Zwei Polizisten stellten sich ihm in den Weg.

„Lassen Sie mich durch!“ schrie Des O'Sullivan sie an. „Ich will zu ihr! Sie ist meine Schwester!“

„Sie können ihr nicht mehr helfen“, sagte einer der beiden Polynesier.

„Ich will zu meiner Schwester!“, brüllte Des O'Sullivan wie von Sinnen.

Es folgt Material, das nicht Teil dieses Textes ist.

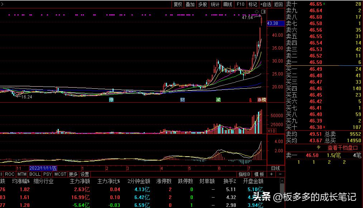Select the 画线 drawing tool
This screenshot has width=363, height=208.
pyautogui.click(x=228, y=4)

„Ihre Schwester lebt nicht mehr.“

„Dieses Schwein. Dieses gottverfluchte Schwein. Ist denn niemand in der Lage, diesem wahnsinnigen Killer das Handwerk zu legen?“

Bounts Blick streifte die Umstehenden, während Des O'Sullivan haltlos zu weinen begann. Bount entdeckte den Tennislehrer Scatman Crothers. Der Mann kam auf ihn zu und sagte: „O'Sullivan hat recht, Mr. Reiniger. Ist es wirklich unmöglich, dem schrecklichen Treiben dieses Mörders Einhalt zu gebieten? Ehrlich gesagt, ich hielt Sie für einen erfahrenen Detektiv.“

„Das bin ich“, knurrte Bount ärgerlich. „Aber Sie scheinen mich mit einem Zauberer zu verwechseln!“

Des O'Sullivan erlitt einen schweren Nervenschock. Ein Krankenwagen holte ihn ab. Er weinte immer noch, als sich die Türen des Fahrzeugs hinter ihm schlossen.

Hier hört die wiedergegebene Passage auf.